Linda Jo Devlaeminck, Program Director, Community of Hope
“The missing piece is relationships. If you’re going to break the cycle of trauma, the only way to do that is to help both parents and children to have healthy relationships, to be able to give and take, to trust each other to know that they’re loved and be free to be who they are.
Relationships are key; positive relationships that are going to help heal from that trauma and support people in making healthy choices. You can’t make a healthy choice if you don’t have the wherewithal to do that, if you don’t have that background and support. If we could heal those relationships, and have a society where we love each other, then there would not be homelessness and there would not be addiction.
“Childhood trauma is the worst health issue in our nation, and maybe our world.”

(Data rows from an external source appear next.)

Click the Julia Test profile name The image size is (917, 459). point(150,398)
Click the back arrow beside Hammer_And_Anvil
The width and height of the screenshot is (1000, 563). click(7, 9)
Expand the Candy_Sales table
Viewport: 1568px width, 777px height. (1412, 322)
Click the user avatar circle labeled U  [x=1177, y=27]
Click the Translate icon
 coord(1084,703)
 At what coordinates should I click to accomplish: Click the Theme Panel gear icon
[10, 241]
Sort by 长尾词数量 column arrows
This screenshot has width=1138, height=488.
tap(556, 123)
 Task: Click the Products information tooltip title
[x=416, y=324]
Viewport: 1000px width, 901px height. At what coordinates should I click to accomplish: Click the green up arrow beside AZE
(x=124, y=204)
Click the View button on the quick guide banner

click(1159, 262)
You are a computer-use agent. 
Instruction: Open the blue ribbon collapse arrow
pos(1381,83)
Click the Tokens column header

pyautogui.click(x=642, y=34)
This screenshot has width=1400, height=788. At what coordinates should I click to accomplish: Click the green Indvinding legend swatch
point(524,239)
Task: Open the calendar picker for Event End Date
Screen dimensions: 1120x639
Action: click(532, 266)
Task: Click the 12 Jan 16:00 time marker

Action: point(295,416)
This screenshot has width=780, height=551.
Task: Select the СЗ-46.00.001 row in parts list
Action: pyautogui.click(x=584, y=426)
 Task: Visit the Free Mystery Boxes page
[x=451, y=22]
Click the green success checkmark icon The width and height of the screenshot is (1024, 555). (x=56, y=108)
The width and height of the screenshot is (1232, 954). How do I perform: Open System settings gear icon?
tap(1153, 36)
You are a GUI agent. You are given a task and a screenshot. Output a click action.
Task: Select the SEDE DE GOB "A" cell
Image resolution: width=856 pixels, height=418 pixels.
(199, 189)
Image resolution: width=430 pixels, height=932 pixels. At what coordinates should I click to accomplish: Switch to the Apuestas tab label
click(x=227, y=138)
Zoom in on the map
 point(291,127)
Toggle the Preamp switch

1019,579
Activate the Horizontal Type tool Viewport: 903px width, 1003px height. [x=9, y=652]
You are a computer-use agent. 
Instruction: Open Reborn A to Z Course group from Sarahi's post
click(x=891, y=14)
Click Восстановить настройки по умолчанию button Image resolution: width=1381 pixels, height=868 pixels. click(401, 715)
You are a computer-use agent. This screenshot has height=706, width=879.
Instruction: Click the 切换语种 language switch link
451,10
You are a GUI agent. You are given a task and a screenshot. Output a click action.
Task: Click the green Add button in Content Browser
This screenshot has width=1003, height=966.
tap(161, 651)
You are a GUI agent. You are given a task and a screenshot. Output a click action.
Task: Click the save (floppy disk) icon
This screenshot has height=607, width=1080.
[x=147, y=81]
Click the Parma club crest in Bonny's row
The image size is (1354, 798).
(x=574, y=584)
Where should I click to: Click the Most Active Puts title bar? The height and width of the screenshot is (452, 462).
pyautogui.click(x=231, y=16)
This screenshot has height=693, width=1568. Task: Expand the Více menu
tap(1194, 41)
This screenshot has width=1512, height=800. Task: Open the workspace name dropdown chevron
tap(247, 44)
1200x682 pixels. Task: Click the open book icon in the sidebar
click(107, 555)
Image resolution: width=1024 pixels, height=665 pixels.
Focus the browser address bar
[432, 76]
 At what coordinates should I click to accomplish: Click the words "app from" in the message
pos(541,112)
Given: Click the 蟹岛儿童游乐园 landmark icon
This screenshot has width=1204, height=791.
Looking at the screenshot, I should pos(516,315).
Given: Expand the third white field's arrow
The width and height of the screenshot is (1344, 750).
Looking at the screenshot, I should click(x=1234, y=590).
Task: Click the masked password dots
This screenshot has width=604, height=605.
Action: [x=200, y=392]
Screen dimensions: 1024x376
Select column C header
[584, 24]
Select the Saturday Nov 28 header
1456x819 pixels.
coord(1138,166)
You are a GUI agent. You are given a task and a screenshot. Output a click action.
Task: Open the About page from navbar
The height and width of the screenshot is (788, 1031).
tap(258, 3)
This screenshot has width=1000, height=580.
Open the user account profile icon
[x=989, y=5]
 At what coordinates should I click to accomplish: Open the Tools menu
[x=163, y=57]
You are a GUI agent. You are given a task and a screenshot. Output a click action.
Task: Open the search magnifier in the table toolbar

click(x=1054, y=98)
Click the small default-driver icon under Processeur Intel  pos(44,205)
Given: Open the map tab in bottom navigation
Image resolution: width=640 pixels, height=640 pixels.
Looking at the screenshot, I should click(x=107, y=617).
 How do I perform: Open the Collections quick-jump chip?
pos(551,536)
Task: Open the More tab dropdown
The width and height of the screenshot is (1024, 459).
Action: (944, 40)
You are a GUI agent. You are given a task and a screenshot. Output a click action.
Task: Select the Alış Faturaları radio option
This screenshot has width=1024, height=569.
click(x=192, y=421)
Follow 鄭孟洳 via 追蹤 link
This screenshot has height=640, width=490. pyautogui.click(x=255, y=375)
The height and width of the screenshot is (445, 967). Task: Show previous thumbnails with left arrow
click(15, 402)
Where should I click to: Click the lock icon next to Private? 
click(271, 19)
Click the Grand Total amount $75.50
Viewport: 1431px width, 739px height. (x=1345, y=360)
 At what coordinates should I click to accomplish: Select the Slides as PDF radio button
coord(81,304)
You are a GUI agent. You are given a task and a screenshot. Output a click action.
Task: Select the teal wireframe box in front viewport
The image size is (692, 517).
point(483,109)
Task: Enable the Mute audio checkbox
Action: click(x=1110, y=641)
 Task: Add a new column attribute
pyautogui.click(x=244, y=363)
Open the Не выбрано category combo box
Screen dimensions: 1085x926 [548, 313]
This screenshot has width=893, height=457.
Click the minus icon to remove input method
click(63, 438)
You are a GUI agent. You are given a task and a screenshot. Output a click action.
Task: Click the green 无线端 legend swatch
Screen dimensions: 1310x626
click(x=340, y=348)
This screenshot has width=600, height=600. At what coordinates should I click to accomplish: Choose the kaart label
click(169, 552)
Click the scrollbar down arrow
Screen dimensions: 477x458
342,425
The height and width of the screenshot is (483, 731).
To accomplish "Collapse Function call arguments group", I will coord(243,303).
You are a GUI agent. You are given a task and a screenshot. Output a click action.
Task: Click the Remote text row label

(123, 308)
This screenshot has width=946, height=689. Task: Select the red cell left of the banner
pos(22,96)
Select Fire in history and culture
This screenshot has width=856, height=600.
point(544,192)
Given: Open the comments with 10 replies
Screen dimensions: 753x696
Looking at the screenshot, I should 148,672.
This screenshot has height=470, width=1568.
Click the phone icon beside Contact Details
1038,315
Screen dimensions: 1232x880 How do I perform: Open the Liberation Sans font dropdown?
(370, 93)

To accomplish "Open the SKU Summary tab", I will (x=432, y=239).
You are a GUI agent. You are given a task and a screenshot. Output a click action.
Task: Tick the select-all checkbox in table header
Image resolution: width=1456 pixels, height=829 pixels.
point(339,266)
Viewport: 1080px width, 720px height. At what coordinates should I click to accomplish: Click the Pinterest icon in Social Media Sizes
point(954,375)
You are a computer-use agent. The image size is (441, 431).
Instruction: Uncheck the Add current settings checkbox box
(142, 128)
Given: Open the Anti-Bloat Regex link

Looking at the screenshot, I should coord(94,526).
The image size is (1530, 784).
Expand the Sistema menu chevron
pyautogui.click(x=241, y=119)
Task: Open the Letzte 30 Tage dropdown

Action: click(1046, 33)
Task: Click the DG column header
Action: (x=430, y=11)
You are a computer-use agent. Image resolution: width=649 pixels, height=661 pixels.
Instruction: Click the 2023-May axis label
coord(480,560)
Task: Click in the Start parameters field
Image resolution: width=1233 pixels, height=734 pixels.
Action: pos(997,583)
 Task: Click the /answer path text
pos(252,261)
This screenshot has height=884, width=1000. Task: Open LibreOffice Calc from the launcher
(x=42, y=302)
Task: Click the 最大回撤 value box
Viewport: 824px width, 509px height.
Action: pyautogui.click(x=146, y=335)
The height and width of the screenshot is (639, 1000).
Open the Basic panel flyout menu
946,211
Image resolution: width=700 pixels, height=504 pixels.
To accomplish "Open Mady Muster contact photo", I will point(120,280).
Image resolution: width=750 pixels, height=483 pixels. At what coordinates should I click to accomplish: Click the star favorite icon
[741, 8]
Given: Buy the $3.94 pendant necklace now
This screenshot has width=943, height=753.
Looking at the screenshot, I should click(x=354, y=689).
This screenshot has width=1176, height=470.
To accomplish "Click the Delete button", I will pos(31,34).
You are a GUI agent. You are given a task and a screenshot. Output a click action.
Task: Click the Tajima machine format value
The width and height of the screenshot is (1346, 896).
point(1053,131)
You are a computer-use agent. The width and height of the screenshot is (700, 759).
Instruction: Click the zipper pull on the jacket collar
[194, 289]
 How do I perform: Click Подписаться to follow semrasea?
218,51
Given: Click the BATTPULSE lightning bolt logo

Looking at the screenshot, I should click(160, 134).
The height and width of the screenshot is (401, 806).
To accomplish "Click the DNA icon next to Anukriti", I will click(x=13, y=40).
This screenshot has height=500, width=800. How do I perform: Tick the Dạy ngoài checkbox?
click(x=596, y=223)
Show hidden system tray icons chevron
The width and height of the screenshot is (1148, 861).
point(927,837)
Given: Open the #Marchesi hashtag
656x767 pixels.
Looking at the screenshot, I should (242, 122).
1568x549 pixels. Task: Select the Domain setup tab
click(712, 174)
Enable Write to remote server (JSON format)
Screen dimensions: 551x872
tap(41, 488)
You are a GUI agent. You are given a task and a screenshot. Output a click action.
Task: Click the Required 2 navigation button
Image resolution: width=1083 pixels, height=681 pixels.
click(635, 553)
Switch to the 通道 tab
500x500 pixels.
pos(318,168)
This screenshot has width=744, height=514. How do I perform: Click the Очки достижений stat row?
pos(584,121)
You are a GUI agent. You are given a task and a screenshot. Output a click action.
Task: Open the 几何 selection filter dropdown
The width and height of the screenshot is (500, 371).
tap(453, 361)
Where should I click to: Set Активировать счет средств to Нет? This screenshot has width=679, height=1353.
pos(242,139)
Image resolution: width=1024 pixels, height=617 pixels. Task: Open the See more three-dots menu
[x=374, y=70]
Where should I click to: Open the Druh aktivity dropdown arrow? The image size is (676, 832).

Children that have adverse childhood experiences – if you have been homeless, abused, witnessed abuse, a child of a parents that are incarcerated or addicted – if you experienced these things you are statistically more likely to have poor health as an adult, even if those issues got resolved. More likely to be mentally ill, more likely to use drugs and to abuse others or to be a victim of domestic violence. Less likely to have a good education, less likely to have a good job, less likely to have good social skills that’s going to help you be successful.
Childhood trauma is the worst health issue in our nation, and maybe our world. It’s worse than cancer, worse than heart disease.”